PHILADELPHIA — The increasing incidence of allergic skin diseases, and the accompanying economic burden and heightened risk of developing other allergic conditions, have spurred researchers to look for better ways to control these immune system-based disorders.
Atopic dermatitis, more commonly called eczema, now affects 10 to 20 percent of children in the United States and direct health-care costs exceed $3 billion, according to the National Institute of Arthritis and Musculoskeletal and Skin Diseases. What’s more, up to 50 percent of children with atopic dermatitis will develop other allergic diseases, including asthma, a phenomenon termed the “allergic march,” the gradual acquisition of co-existing allergic diseases.
David Artis, Ph.D., associate professor of Microbiology, and Brian Kim, M.D., clinical instructor of Dermatology, from the Perelman School of Medicine, University of Pennsylvania, have identified a previously unknown critical role for a recently identified immune cell population in the progression of atopic dermatitis. They describe their findings in the latest issue of Science Translational Medicine.
The team found an accumulation of innate lymphoid cells (ILCs) in the active lesions of patients with atopic dermatitis. Using a mouse model of atopic dermatitis they also showed that mouse ILCs contribute to disease progression. These studies suggest ILCs may be a new therapeutic target in treating the development and severity of atopic dermatitis.
Under the Skin
“Like foot soldiers protecting the skin barrier from onslaught, innate lymphoid cells are present in healthy skin and we would predict that these cells play a role in maintaining normal tissue function and perhaps in protecting against microbes on this barrier,” says Artis. “However, in chronic inflammatory diseases like atopic dermatitis, unchecked innate lymphoid cell responses can promote inflammation.”

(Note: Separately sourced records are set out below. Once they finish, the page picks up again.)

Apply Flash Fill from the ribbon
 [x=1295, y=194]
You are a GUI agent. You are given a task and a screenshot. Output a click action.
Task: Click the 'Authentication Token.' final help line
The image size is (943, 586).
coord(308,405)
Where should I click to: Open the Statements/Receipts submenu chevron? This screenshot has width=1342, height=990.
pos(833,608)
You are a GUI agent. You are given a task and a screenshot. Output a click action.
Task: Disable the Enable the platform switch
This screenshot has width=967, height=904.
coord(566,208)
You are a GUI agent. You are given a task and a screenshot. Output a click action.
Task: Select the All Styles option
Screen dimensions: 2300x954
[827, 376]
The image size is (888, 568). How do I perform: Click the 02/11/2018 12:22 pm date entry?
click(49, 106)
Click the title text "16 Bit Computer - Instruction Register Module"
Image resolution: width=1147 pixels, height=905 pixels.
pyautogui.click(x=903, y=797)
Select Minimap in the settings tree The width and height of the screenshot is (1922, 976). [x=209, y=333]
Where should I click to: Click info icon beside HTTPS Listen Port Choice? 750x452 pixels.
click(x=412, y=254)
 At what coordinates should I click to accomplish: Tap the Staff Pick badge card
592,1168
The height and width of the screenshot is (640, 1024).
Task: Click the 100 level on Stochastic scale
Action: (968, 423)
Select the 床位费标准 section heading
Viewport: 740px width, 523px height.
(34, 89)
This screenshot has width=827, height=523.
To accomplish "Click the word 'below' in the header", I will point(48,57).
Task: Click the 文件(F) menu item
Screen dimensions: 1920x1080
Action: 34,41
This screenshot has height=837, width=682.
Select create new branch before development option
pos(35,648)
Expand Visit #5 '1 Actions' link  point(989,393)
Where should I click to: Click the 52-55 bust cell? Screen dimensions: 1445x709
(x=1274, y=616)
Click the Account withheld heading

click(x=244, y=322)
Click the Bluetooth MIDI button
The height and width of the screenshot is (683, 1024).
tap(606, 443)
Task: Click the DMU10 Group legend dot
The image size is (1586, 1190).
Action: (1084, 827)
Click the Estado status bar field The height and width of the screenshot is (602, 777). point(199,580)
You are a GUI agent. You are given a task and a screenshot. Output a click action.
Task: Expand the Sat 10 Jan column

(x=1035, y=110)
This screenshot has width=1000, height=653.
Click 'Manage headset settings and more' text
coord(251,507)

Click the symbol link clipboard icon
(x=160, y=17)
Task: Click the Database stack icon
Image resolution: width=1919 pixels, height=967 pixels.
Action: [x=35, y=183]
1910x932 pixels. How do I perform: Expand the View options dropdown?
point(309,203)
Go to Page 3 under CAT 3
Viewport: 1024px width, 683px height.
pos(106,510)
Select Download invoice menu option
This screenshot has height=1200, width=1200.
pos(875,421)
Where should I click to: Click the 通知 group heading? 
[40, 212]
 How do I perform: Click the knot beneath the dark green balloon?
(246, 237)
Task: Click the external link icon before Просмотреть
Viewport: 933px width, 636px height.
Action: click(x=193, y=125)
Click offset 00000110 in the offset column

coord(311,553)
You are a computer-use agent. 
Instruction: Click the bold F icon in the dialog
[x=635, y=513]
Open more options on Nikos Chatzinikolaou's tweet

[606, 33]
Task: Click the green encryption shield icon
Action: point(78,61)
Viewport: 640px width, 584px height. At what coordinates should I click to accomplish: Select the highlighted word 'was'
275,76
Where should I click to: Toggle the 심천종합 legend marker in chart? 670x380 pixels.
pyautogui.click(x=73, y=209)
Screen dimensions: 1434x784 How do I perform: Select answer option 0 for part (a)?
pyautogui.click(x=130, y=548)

Kim adds, “A potential consequence of our more hygienic environment is that immune cells may be left somewhat redundant and so contribute to the increasing incidence of allergic diseases like eczema.”
Many studies before the current one in STM have identified immune pathways that activate ILCs in such other tissues as the intestine and lung. “An unexpected finding of the current study is that innate lymphoid cells in the skin appear to be activated and regulated by different pathways,” says Kim. “These findings suggest that tissue-specific local signals may regulate their function. This finding may also offer therapeutic potential to selectively target innate lymphoid cells in certain tissues, especially for limiting disease severity.”
At present, the first-line therapy for atopic dermatitis remains topical steroids. Unlike other inflammatory diseases like psoriasis and arthritis that can be treated with modern biologic-based therapies, there are no targeted biologic therapies that are approved for use to treat atopic dermatitis.
“Our findings give us hope that new biologic therapies may be designed to treat atopic dermatitis in the future,” says Artis.
These studies are part of a new collaboration between basic scientists in Penn’s Department of Microbiology and Institute for Immunology, along with clinicians at Penn’s Department of Dermatology. These studies are supported by the National Institutes of Health’s Clinical and Translational Science Award program, which is administered through Penn’s Institute for Translational Medicine and Therapeutics.
Research in the Artis lab is supported by the National Institutes of Health (AI061570, AI087990, AI074878, AI083480, AI095466, AI095608, AI097333, AI102942) and the Burroughs Wellcome Fund Investigator in Pathogenesis of Infectious Disease Award. Kim is funded by NIH grant KL2-RR024132. The study was also funded by the Swiss National Science Foundation Prospective Research Fellowship, the NCI Comprehensive Cancer Center Support Grant (2-P30 CA016520); the NIH/NIDDK P30 Center for Molecular Studies in Digestive and Liver Diseases (P30-DK050306), the National Center for Research Resources and the National Center for Advancing Translational Sciences (KL2TR000139), and the Skin Disease Research Center (SDRC 5-P30-AR-057217).
Penn Medicine is one of the world’s leading academic medical centers, dedicated to the related missions of medical education, biomedical research, and excellence in patient care. Penn Medicine consists of the Raymond and Ruth Perelman School of Medicine at the University of Pennsylvania (founded in 1765 as the nation’s first medical school) and the University of Pennsylvania Health System, which together form a $4.3 billion enterprise.
The Perelman School of Medicine is currently ranked #2 in U.S. News & World Report’s survey of research-oriented medical schools. The School is consistently among the nation’s top recipients of funding from the National Institutes of Health, with $479.3 million awarded in the 2011 fiscal year.
The University of Pennsylvania Health System’s patient care facilities include: The Hospital of the University of Pennsylvania — recognized as one of the nation’s top “Honor Roll” hospitals by U.S. News & World Report; Penn Presbyterian Medical Center; and Pennsylvania Hospital — the nation’s first hospital, founded in 1751. Penn Medicine also includes additional patient care facilities and services throughout the Philadelphia region.
Penn Medicine is committed to improving lives and health through a variety of community-based programs and activities. In fiscal year 2011, Penn Medicine provided $854 million to benefit our community.